MambAttention: Mamba with Multi-Head Attention for Generalizable Single-Channel Speech Enhancement

TL;DR

The paper tackles the generalization gap in single-channel speech enhancement by introducing MambAttention, a hybrid architecture that shares time- and frequency-focused multi-head attention with Mamba blocks to better capture temporal and spectral structure. It introduces VB-DemandEx, a more challenging benchmark than VoiceBank+Demand, and demonstrates that MambAttention outperforms discriminative baselines and is competitive with diffusion models and language-model-based approaches on out-domain datasets, while maintaining strong in-domain performance. Key contributions include ablation evidence that weight-sharing and the attention-before-Mamba ordering enhance robustness, and the finding that augmenting LSTM/xLSTM with MHA improves generalization though still lags behind the proposed model. The work shows scalability benefits on large datasets and discusses practical considerations for computation and potential real-time extensions, offering a step toward robust, generalizable speech enhancement in real-world environments.

Abstract

With new sequence models like Mamba and xLSTM, several studies have shown that these models match or outperform the state-of-the-art in single-channel speech enhancement and audio representation learning. However, prior research has demonstrated that sequence models like LSTM and Mamba tend to overfit to the training set. To address this, previous works have shown that adding self-attention to LSTMs substantially improves generalization performance for single-channel speech enhancement. Nevertheless, neither the concept of hybrid Mamba and time-frequency attention models nor their generalization performance have been explored for speech enhancement.
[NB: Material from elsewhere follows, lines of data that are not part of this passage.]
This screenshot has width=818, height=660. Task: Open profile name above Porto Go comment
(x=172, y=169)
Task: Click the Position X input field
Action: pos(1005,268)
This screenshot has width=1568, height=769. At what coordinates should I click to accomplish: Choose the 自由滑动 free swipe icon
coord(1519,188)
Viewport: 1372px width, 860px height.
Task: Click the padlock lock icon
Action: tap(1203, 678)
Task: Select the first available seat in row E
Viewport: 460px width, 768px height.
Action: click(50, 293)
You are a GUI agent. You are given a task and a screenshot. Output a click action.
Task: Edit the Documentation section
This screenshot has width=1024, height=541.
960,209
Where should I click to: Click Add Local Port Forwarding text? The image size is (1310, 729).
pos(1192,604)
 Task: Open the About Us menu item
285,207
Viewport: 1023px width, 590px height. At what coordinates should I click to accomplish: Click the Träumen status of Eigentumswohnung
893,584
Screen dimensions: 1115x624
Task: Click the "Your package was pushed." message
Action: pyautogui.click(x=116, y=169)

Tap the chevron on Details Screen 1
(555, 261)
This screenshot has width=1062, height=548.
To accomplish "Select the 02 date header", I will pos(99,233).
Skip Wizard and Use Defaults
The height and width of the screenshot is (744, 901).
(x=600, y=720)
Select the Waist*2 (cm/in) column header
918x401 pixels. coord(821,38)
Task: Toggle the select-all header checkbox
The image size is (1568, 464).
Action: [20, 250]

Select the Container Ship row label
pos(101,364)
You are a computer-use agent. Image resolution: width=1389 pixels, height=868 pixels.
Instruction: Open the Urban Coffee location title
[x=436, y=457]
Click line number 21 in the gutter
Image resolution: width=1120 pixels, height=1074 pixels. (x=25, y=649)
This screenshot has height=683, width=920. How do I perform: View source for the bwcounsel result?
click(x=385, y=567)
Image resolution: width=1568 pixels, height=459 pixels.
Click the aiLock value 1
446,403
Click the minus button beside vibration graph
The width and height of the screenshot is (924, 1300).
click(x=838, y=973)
In this paper, we propose a novel hybrid architecture, MambAttention, which combines Mamba and shared time- and frequency-multi-head attention modules for generalizable single-channel speech enhancement. To train our model, we introduce VB-DemandEx, a dataset inspired by VoiceBank+Demand but with more challenging noise types and lower signal-to-noise ratios. Trained on VB-DemandEx, MambAttention significantly outperforms existing state-of-the-art discriminative LSTM-, xLSTM-, Mamba-, and Conformer-based systems of similar complexity across all reported metrics on two out-of-domain datasets: DNS 2020 without reverberation and EARS-WHAM_v2. MambAttention also matches or outperforms generative diffusion models in generalization performance while being competitive with language model baselines. Ablation studies highlight the importance of weight sharing between time- and frequency-multi-head attention modules for generalization performance. Finally, we explore integrating the shared time- and frequency-multi-head attention modules with LSTM and xLSTM, which yields a notable performance improvement on the out-of-domain datasets. Yet, MambAttention remains superior for cross-corpus generalization across all reported evaluation metrics.

Paper Structure

This paper contains 23 sections, 16 equations, 4 figures, 6 tables.

Figures (4)

  • Figure 1: Overall structure of our proposed MambAttention model. $M$, $K$, $T$, and $F'$ represent the batch size, the number of channels, the number of time frames, and the number of frequency bins, respectively.
  • Figure 2: Spectrogram visualizations of the noisy speech, clean speech, and enhanced speech from our proposed MambAttention and the Conformer, LSTM, xLSTM, and Mamba baselines.
  • Figure 3: t-SNE visualizations of the VB-DemandEx, DNS 2020 without reverb, and EARS-WHAM_v2 test sets.
  • Figure 4: t-SNE visualizations of the VB-DemandEx, DNS 2020 without reverb, and EARS-WHAM_v2 test sets along with their clean references.